En l’espèce, M. [A] [P] et M. [V] [P] agissent en revendication de la cave n°10 bis, dont ils s’estiment propriétaires et dont ils soutiennent qu’elle serait occupée sans droit ni titre par Mme [U] [B] (née [R]), Mme [Z] [B] (née [M]) et M. [L] [M], ayants-droit de M. [H] [R].

Au soutien de leurs demandes tendant à la restitution du bien et sa remise en l’état initial, les demandeurs font principalement valoir qu’ils justifient de leur qualité de propriétaire de la cave n°10 bis, en produisant l’acte authentique par lequel leurs parents l’ont acquise, ainsi que les justificatifs de la taxe foncière acquittée ; que leur qualité de propriétaire est désormais reconnue par les défendeurs, aux termes de leurs dernières conclusions ; que toutefois, leur cave leur est désormais inaccessible car elle a été occupée par M. [H] [R], qui en a muré la porte et l’a annexée à sa propre cave ; que les défendeurs se prévalent à tort d’un bail emphytéotique conclu sur ce bien, dans la mesure où l’authenticité de ce document est douteuse, et où il encourt en toute hypothèse l’annulation ou la résiliation.
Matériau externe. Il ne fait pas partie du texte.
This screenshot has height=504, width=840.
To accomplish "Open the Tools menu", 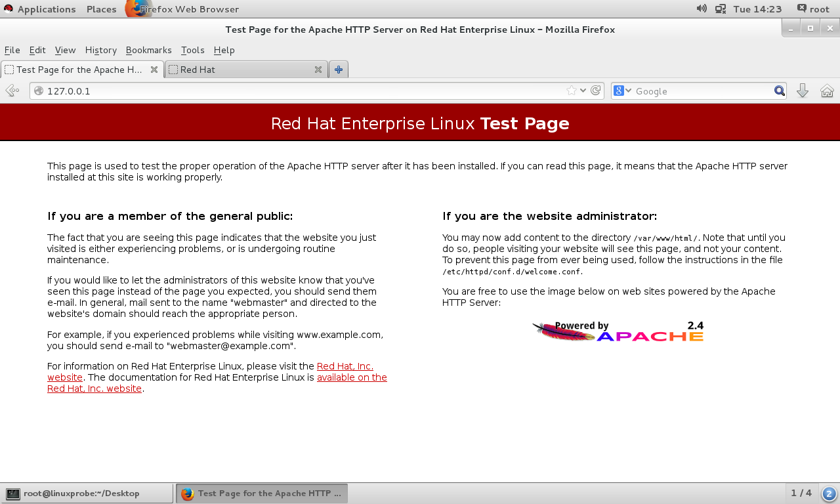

En défense, Mme [U] [B] (née [R]), Mme [Z] [B] (née [M]) et M. [L] [M] font principalement valoir qu’il n’est pas contesté que la cave n°10 bis est la propriété de la famille [P], mais qu’un bail emphytéotique d’une durée de 99 ans a été conclu à compter du 1er novembre 1980 sur ce bien entre M. [H] [R] et les parents de MM. [A] et [V] [P] ; que ce bail a cependant été cédé à la SCI Heurtebise – dont ils sont les associés – par acte notarié du 24 janvier 2013, si bien que les demandeurs ne sont pas recevables à agir en annulation ou résiliation d’un bail auxquels ils sont tiers.

Sur ce,

Les défendeurs contestent la recevabilité des demandes en annulation et résiliation du bail conclu le 10 octobre 1980 et à compter du 1er novembre 1980 sur la cave n°10 bis, entre M. [H] [R] (preneur) et les parents de M. [A] [P] et M. [V] [P] (bailleurs), en faisant valoir que ce contrat a été cédé à la SCI Heurtebise.

A l’examen de l’acte notarié du 4 janvier 2013 versé aux débats, il apparaît en effet que M. [H] [R] a vendu le lot de copropriété n°1 de l’immeuble sis [Adresse 9] à [Localité 10] à la SCI Heurtebise, dont il est le gérant. Ce lot consiste en « une grande boutique en façade sur la [Adresse 12] avec water-closets particuliers au rez-de-chaussée à gauche de la porte d’entrée de l’immeuble ; au sous-sol, une cave portant le numéro 10 ».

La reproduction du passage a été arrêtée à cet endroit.